**PROVIDED RECORDS**
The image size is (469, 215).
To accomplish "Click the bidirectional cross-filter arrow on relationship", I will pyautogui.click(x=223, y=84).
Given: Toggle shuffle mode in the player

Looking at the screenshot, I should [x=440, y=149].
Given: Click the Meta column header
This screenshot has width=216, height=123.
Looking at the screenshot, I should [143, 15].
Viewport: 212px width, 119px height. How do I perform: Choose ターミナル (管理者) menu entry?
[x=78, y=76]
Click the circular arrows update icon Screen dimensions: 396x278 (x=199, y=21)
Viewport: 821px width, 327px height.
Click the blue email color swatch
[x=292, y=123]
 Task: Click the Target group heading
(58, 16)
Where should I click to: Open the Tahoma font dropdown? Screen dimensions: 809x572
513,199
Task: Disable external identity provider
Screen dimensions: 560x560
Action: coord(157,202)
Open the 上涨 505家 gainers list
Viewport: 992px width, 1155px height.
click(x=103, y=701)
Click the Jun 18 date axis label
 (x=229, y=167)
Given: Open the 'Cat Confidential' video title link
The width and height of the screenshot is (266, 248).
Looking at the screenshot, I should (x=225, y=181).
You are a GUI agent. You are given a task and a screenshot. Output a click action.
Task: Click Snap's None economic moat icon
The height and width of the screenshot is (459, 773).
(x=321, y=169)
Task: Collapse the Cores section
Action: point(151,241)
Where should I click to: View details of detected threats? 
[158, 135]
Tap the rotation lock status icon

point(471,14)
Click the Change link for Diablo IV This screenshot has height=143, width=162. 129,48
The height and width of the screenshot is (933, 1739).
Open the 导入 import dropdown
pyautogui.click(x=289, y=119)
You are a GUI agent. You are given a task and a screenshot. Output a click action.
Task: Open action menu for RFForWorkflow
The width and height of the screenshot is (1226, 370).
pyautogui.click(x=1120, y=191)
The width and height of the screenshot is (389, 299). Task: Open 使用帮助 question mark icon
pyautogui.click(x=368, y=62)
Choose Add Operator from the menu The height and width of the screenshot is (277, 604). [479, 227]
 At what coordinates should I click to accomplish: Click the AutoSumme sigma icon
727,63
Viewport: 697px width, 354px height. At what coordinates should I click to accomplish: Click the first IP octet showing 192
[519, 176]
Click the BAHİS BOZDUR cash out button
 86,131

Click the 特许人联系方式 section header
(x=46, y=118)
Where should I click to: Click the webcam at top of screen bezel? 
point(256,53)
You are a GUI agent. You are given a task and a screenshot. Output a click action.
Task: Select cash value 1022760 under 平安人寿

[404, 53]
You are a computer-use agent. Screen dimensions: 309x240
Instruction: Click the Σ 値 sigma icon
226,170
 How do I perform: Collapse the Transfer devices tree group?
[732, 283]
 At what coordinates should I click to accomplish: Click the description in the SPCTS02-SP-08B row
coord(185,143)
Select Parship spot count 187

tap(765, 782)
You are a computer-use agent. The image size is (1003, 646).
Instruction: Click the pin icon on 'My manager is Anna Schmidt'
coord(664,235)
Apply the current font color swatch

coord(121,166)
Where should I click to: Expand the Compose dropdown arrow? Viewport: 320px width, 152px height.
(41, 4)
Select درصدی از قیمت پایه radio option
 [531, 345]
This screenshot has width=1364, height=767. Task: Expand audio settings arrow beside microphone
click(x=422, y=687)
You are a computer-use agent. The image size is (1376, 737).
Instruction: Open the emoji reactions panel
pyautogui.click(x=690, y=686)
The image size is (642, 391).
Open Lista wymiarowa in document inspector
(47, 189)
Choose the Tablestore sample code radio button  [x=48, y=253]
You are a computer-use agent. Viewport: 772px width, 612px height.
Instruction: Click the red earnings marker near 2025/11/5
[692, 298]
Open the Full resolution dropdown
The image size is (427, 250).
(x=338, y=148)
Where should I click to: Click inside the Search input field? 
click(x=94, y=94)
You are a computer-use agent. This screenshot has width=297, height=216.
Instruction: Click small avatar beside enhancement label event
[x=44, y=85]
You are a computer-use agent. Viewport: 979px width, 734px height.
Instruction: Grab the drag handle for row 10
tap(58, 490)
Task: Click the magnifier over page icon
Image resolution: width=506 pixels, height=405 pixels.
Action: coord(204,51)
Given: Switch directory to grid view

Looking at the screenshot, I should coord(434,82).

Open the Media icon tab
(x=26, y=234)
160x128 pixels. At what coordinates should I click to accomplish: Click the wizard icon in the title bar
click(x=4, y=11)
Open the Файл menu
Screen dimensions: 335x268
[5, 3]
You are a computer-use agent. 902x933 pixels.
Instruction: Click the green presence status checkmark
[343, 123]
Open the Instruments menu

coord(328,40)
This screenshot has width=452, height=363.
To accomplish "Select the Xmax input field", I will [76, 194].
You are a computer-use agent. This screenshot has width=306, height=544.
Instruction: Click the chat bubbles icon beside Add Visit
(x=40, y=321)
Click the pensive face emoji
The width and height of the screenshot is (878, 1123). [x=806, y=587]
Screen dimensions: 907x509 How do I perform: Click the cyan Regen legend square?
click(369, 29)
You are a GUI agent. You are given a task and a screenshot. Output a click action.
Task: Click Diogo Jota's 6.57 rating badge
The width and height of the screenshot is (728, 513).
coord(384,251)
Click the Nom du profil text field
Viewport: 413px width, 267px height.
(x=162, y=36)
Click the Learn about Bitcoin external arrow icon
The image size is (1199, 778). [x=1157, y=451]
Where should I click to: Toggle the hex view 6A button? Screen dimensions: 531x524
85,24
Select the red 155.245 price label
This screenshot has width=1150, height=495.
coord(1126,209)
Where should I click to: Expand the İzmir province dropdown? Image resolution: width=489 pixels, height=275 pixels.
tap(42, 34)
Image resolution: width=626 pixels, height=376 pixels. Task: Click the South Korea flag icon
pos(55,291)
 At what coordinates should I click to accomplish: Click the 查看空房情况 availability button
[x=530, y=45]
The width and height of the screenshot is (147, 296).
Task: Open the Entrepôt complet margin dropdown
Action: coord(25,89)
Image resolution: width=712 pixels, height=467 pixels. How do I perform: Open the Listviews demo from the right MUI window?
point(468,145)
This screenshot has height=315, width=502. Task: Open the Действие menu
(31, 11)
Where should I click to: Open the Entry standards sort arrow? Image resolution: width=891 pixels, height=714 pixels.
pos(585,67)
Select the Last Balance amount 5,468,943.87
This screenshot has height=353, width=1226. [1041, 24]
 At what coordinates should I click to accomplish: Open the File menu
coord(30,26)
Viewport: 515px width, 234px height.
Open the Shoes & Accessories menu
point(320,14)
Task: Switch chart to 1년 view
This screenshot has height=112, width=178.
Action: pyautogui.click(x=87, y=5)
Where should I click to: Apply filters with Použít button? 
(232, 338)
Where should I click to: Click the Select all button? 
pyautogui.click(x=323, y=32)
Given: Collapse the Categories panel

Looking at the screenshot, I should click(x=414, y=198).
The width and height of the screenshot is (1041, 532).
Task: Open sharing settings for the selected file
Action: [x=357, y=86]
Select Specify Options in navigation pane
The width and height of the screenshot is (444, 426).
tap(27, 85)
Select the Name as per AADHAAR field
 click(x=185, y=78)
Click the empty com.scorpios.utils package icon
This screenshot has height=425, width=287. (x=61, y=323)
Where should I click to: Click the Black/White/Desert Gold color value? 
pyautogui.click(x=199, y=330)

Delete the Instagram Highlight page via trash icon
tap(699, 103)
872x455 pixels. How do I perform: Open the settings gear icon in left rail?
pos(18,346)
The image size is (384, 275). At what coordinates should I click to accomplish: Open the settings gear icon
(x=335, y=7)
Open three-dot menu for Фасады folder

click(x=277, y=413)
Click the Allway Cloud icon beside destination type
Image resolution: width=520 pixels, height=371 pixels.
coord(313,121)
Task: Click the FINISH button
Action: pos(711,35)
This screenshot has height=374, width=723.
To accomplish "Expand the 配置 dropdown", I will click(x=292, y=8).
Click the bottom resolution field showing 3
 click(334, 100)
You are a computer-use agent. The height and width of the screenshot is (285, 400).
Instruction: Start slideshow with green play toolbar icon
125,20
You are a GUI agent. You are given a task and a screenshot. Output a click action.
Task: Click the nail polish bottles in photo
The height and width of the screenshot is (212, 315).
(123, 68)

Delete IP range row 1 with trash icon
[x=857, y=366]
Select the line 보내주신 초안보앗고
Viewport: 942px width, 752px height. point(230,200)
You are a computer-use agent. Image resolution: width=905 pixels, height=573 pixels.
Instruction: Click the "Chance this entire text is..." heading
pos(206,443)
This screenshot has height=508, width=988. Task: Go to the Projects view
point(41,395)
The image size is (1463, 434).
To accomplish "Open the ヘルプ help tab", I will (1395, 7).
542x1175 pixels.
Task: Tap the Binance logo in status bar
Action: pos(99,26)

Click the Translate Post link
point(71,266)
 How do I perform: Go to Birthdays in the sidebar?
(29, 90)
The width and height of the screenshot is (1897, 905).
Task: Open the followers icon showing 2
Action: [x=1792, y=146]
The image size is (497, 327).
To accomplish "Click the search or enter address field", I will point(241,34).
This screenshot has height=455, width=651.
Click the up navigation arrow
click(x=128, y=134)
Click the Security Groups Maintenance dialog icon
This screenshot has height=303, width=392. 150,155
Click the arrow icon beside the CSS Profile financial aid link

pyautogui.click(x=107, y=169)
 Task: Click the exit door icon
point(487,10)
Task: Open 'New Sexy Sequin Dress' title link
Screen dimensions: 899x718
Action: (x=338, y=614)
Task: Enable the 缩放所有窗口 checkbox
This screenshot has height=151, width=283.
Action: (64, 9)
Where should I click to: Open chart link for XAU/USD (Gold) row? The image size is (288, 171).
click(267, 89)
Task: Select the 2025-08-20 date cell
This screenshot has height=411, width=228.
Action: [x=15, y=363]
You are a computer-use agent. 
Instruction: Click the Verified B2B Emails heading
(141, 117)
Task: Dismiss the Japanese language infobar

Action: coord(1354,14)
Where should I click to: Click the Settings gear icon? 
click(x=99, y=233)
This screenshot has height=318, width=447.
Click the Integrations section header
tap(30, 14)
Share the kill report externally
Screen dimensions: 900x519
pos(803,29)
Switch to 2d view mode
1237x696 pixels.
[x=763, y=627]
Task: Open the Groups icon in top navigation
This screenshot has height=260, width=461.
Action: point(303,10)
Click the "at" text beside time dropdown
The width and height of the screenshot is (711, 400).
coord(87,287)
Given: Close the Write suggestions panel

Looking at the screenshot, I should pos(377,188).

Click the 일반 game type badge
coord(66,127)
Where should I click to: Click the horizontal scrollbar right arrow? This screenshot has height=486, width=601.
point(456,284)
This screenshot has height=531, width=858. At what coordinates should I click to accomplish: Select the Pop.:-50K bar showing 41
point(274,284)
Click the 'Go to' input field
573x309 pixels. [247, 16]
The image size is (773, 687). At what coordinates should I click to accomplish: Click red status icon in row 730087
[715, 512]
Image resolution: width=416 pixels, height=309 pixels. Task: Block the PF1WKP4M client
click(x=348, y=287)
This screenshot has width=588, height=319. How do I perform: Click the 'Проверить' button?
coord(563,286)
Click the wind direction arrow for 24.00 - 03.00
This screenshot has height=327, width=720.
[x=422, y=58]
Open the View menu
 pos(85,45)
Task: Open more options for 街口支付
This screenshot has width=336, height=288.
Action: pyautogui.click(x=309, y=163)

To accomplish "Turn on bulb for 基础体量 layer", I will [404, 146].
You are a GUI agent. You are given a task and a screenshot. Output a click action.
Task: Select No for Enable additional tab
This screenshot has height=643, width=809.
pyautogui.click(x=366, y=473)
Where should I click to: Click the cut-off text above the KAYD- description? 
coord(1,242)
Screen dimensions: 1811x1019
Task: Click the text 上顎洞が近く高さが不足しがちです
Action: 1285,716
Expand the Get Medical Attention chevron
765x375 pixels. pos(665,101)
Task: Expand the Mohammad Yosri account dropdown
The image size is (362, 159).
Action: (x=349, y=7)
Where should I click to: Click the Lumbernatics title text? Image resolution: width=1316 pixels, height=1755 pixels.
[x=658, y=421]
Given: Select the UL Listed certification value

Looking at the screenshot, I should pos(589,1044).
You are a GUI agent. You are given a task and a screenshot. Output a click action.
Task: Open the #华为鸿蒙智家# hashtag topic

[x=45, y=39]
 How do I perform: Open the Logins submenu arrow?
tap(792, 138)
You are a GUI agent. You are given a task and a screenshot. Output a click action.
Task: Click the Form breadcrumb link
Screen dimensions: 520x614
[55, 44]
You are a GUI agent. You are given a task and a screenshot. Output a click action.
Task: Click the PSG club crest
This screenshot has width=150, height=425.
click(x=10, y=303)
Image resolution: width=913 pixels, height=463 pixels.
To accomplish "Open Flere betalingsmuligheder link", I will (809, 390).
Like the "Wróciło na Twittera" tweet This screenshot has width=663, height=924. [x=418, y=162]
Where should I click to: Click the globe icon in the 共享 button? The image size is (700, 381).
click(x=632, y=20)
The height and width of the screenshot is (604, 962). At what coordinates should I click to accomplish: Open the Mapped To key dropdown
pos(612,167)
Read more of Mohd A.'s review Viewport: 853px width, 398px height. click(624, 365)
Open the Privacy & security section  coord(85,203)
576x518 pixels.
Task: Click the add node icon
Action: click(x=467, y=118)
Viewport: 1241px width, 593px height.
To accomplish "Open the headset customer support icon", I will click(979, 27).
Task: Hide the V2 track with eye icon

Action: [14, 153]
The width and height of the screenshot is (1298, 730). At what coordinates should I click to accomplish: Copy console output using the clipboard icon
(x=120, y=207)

**EXERCISE PROMPT**
As the answer, set down only the lines from the data above between the one holding "This screenshot has width=588, height=319." and the one holding "Read more of", inclusive, exactly as they read.

**ANSWER**
This screenshot has width=588, height=319. How do I perform: Click the 'Проверить' button?
coord(563,286)
Click the wind direction arrow for 24.00 - 03.00
This screenshot has height=327, width=720.
[x=422, y=58]
Open the View menu
 pos(85,45)
Task: Open more options for 街口支付
This screenshot has width=336, height=288.
Action: pyautogui.click(x=309, y=163)

To accomplish "Turn on bulb for 基础体量 layer", I will [404, 146].
You are a GUI agent. You are given a task and a screenshot. Output a click action.
Task: Select No for Enable additional tab
This screenshot has height=643, width=809.
pyautogui.click(x=366, y=473)
Where should I click to: Click the cut-off text above the KAYD- description? 
coord(1,242)
Screen dimensions: 1811x1019
Task: Click the text 上顎洞が近く高さが不足しがちです
Action: 1285,716
Expand the Get Medical Attention chevron
765x375 pixels. pos(665,101)
Task: Expand the Mohammad Yosri account dropdown
The image size is (362, 159).
Action: (x=349, y=7)
Where should I click to: Click the Lumbernatics title text? Image resolution: width=1316 pixels, height=1755 pixels.
[x=658, y=421]
Given: Select the UL Listed certification value

Looking at the screenshot, I should pos(589,1044).
You are a GUI agent. You are given a task and a screenshot. Output a click action.
Task: Open the #华为鸿蒙智家# hashtag topic

[x=45, y=39]
 How do I perform: Open the Logins submenu arrow?
tap(792, 138)
You are a GUI agent. You are given a task and a screenshot. Output a click action.
Task: Click the Form breadcrumb link
Screen dimensions: 520x614
[55, 44]
You are a GUI agent. You are given a task and a screenshot. Output a click action.
Task: Click the PSG club crest
This screenshot has width=150, height=425.
click(x=10, y=303)
Image resolution: width=913 pixels, height=463 pixels.
To accomplish "Open Flere betalingsmuligheder link", I will (809, 390).
Like the "Wróciło na Twittera" tweet This screenshot has width=663, height=924. [x=418, y=162]
Where should I click to: Click the globe icon in the 共享 button? The image size is (700, 381).
click(x=632, y=20)
The height and width of the screenshot is (604, 962). At what coordinates should I click to accomplish: Open the Mapped To key dropdown
pos(612,167)
Read more of Mohd A.'s review Viewport: 853px width, 398px height. click(624, 365)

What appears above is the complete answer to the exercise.